Although 90 percent of Americans say they support organ donation, only about 30 percent of adults nationwide have signed up as donors. While roughly half of Michigan adults are currently registered, it’s not enough to meet the need.
This month, the Michigan Senate unanimously approved Sen. John Proos’ legislation, known as “Lauren’s Law,” which would help increase the number of registered organ donors in the state.
Lauren’s Law is about doing all we can to give the gift of life to those in need of an organ transplant.
According to Donate Life America, more than 120,000 men, women and children nationwide currently need an organ transplant; every 10 minutes another name is added to the national organ transplant waiting list; and an average of 21 people die each day waiting for an available organ.
In Michigan, there are more than 3,500 people currently awaiting a transplant.

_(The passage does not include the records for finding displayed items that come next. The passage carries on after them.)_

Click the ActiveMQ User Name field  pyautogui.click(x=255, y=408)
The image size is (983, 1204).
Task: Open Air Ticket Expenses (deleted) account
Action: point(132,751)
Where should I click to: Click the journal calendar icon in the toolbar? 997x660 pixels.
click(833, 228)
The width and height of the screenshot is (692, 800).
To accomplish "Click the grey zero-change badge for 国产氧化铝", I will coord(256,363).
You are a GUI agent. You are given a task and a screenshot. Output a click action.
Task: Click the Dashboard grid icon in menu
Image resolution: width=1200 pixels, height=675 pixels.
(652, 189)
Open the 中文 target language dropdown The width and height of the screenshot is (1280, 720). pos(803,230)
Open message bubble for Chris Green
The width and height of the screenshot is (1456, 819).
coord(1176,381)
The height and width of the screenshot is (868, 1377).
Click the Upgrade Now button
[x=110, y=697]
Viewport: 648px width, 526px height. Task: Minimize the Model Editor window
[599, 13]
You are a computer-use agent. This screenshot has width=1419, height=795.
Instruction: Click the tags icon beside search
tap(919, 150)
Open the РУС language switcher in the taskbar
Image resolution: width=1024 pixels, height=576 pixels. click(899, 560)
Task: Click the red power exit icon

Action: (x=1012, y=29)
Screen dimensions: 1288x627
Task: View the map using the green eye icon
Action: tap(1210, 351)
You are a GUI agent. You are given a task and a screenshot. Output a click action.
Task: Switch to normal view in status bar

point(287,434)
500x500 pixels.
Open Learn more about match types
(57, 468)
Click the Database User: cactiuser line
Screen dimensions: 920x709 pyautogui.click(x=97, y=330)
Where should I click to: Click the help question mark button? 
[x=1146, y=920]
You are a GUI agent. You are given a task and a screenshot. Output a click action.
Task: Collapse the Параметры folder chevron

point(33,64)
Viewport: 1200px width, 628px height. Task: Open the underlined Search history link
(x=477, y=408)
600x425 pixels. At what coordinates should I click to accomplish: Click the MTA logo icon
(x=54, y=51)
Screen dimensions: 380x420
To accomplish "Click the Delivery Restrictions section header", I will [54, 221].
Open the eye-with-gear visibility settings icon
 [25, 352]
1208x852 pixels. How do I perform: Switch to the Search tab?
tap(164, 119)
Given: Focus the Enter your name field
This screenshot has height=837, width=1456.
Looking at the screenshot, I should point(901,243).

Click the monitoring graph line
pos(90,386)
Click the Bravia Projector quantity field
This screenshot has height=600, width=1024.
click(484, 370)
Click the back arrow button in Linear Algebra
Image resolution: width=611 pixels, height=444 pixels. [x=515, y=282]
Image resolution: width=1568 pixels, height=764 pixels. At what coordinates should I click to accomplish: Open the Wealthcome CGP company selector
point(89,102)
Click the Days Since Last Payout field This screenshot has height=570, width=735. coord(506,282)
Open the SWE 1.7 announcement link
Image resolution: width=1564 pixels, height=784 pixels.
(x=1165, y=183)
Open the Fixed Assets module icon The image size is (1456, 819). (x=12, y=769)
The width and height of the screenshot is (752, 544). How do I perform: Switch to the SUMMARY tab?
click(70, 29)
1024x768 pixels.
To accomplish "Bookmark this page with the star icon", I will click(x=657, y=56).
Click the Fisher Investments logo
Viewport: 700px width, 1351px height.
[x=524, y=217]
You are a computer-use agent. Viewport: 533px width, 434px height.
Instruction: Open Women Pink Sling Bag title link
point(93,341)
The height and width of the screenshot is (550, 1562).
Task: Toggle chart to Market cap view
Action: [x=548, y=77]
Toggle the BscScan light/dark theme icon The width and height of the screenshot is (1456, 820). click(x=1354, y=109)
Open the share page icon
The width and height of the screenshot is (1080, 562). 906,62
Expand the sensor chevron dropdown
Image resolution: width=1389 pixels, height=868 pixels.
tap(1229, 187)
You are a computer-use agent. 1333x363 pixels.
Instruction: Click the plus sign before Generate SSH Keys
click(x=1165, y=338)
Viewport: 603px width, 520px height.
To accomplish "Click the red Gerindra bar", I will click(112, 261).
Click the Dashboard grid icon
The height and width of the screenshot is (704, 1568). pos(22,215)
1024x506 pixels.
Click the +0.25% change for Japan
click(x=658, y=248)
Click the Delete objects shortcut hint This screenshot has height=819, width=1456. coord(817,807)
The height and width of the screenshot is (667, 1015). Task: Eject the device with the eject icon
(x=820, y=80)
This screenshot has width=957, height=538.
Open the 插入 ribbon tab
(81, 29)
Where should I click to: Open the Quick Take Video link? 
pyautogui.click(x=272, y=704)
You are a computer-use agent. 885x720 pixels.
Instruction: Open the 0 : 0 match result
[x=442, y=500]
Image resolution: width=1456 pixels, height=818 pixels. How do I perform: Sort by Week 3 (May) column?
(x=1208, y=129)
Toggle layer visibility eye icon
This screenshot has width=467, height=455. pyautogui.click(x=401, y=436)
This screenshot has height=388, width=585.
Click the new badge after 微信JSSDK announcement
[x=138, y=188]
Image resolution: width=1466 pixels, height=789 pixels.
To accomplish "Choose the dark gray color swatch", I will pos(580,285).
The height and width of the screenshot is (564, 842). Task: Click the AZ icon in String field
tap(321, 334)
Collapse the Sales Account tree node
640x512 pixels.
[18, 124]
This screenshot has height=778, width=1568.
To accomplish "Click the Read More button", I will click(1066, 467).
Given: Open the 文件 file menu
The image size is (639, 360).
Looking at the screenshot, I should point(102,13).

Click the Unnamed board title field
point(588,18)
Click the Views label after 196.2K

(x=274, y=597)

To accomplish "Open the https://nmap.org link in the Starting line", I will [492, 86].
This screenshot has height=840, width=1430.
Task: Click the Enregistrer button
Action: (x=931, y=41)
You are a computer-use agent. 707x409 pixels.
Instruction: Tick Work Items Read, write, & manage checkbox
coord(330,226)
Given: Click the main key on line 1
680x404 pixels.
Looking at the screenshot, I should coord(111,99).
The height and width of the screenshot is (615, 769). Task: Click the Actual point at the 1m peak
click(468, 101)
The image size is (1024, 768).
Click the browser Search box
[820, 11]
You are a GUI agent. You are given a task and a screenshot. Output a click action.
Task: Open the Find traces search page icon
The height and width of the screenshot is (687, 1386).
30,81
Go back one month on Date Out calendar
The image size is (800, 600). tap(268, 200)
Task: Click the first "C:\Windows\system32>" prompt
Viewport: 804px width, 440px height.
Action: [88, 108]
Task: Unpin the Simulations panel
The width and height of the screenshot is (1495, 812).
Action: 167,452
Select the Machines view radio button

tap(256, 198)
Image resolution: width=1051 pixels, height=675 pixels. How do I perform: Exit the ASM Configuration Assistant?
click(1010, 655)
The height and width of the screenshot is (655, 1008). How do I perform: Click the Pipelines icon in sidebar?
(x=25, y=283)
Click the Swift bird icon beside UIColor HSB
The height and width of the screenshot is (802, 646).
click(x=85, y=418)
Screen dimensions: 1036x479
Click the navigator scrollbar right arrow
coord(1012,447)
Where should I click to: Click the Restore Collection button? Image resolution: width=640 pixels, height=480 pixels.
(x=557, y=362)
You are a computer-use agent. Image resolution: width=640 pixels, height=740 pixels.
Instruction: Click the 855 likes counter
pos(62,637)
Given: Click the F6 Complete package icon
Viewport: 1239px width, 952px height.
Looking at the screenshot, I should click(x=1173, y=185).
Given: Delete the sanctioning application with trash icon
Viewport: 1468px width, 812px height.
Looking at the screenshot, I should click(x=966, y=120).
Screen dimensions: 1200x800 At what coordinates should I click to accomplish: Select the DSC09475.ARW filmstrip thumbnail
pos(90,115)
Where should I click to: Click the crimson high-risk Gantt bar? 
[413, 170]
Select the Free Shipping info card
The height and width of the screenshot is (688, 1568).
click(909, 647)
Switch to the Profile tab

In many cases, the transplant has the potential to save the recipient’s life.
Senate Bill 541 would require that the secretary of state’s office inquire whether someone wishes to be added to the Michigan anatomical gift donor registry when the individual applies for a driver’s license.
Proos’ measure is named “Lauren’s Law” after Lauren Shields, who at age 9 was placed on life support while waiting for a heart transplant, which she eventually received. She became the public face of organ donation in New York and helped pass a similar law there.
March is National Kidney Month and Proos got involved in this issue at the initiative of John Grinnell, a constituent who received a kidney transplant 29 years ago.
Becoming an organ donor is easy to do, yet it can be the most impactful thing in someone else’s life that any of us ever do.